Au moins 70 journalistes contaminés par le virus
Mais les journalistes ne sont pas seulement ensevelis sous les décombres du terrorisme et de la violence : ils sont également atteints en nombre par la pandémie de Covid-19. Selon les informations recueillies par RSF, au moins 70 d’entre eux ont été contaminés depuis fin mars, date de la déclaration officielle de la propagation de la maladie dans le pays, ce qui en fait celui où les journalistes sont les plus touchés au monde. Un conducteur de la chaîne privée Ariana News, Soliman Yousefi, et un journaliste de la télévision nationale RTA TV, Nassir Ahamad Sapi, qui exerçait dans la province de Nangarhar, ont contracté le virus en exercice et sont décédés cette semaine. Dans la région de Kaboul, près de 50 autres se déclarent privés des soins nécessaires, faute d’argent ou de matériel médical.
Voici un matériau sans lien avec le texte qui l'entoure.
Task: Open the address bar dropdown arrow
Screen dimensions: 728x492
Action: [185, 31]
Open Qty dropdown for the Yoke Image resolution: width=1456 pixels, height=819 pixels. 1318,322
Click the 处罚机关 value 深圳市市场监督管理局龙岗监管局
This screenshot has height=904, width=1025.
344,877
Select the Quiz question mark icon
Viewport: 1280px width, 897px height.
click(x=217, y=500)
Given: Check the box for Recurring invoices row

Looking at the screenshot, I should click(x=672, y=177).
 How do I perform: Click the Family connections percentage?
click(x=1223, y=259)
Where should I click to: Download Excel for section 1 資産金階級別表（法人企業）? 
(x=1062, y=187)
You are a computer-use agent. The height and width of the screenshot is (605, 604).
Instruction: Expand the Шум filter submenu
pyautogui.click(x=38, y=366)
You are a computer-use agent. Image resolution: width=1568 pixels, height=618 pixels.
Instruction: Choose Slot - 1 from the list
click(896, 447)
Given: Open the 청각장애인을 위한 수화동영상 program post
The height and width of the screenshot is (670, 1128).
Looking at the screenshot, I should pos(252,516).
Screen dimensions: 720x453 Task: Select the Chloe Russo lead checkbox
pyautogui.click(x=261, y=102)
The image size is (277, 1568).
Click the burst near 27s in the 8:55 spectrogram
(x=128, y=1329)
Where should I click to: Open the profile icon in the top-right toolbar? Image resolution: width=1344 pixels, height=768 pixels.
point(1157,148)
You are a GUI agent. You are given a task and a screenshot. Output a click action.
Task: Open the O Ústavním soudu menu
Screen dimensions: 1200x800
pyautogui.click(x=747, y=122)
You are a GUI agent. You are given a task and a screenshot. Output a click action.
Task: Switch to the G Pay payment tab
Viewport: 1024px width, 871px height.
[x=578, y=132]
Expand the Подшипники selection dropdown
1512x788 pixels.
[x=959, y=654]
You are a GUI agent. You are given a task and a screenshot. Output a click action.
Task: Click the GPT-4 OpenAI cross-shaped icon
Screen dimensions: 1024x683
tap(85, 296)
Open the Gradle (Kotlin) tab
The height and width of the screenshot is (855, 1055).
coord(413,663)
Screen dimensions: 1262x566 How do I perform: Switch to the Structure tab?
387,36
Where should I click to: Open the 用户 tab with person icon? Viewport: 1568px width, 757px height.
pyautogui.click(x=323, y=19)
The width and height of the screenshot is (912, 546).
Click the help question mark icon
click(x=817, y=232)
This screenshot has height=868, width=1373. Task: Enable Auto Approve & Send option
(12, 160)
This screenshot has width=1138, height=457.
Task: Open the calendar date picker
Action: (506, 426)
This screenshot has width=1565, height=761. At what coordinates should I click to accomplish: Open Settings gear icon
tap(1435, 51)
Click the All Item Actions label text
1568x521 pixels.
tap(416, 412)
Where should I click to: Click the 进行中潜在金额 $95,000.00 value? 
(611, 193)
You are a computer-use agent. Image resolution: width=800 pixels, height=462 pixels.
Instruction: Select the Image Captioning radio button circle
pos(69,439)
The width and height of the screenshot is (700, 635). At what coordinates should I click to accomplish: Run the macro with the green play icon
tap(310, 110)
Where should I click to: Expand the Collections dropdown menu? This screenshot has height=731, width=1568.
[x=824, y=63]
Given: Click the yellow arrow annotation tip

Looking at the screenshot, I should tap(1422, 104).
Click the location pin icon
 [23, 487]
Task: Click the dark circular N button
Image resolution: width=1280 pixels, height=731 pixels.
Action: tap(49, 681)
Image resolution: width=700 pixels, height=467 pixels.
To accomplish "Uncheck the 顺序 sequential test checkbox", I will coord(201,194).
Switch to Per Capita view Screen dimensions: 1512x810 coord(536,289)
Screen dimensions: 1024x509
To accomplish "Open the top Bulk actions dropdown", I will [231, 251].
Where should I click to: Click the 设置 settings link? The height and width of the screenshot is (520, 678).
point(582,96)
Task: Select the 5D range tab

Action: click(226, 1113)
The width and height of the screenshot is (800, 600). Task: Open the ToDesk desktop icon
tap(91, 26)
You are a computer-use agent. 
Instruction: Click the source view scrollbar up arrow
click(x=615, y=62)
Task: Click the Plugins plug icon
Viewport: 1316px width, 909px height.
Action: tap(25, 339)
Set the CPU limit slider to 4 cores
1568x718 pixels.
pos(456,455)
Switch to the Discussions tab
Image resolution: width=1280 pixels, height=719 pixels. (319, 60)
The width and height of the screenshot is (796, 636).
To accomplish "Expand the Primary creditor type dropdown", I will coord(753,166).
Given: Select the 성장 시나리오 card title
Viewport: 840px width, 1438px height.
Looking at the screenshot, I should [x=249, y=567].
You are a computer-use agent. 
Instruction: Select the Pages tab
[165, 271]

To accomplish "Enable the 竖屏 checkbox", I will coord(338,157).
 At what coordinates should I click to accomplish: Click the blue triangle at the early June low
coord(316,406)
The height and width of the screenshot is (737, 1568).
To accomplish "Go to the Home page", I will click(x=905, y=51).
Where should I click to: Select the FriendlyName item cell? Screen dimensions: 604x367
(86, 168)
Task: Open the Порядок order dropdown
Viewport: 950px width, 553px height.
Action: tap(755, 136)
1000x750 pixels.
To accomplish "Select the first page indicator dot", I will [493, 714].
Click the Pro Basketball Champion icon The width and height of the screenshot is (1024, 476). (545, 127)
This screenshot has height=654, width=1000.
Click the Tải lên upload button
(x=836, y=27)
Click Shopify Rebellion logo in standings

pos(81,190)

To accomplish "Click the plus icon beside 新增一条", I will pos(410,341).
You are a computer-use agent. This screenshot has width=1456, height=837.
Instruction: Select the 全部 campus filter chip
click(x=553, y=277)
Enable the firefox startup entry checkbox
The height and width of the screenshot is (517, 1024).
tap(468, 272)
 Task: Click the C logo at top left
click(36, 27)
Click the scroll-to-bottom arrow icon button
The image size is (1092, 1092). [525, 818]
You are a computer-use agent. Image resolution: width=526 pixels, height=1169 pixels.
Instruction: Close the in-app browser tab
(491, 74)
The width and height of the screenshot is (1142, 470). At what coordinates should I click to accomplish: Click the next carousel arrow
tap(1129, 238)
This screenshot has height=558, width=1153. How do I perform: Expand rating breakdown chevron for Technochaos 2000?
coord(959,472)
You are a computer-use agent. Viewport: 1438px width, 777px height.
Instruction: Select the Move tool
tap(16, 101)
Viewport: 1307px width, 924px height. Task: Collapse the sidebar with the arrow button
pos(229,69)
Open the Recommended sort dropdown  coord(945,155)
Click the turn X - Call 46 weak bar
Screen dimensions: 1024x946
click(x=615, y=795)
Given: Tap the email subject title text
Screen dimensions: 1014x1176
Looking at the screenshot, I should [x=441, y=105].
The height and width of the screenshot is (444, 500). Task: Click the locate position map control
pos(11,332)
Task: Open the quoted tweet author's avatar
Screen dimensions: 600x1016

«Nous ne recevons aucune aide ni du gouvernement, ni des médias, ni des syndicats de journalistes”, témoigne un journaliste de Kaboul atteint par le Covid-19 et souhaitant rester anonyme. “La plupart des aides gouvernementales demeurent vaines pour cause d’incompétence et de corruption. Les médias n’ont pas beaucoup de moyens – ils ne peuvent même pas payer nos salaires. Et les syndicats et les associations disent qu’elles n’ont pas de budget : leurs fonds viendraient des cotisations que les journalistes ne payent pas ! Cela fait cinq jours que je me rends à l’hôpital pour faire le test, cinq jours qu’on me dit qu’il n’y en a pas. Je ne peux pas m’hospitaliser et je n’ai pas les moyens d’acheter des médicaments. »
«Les journalistes afghans sont la proie de différents fléaux, et exercer leur métier devient de plus en plus dangereux. Il n’est pas acceptable que la liste des professionnels de l’information victimes d’attentats ou menacés par la maladie s’allonge de manière aussi dramatique. Le gouvernement, les médias et les organisations syndicales sont responsables, et ils doivent tout mettre en œuvre pour protéger les journalistes”, ajoute Reza Moini.
Dans un communiqué de presse publié le 2 avril dernier, RSF a fait part de ses recommandations pour la protection des journalistes face à la propagation du coronavirus.
L’Afghanistan se situe à la 122e place sur 180 pays dans le Classement mondial de la liberté de la presse 2020 établi par RSF.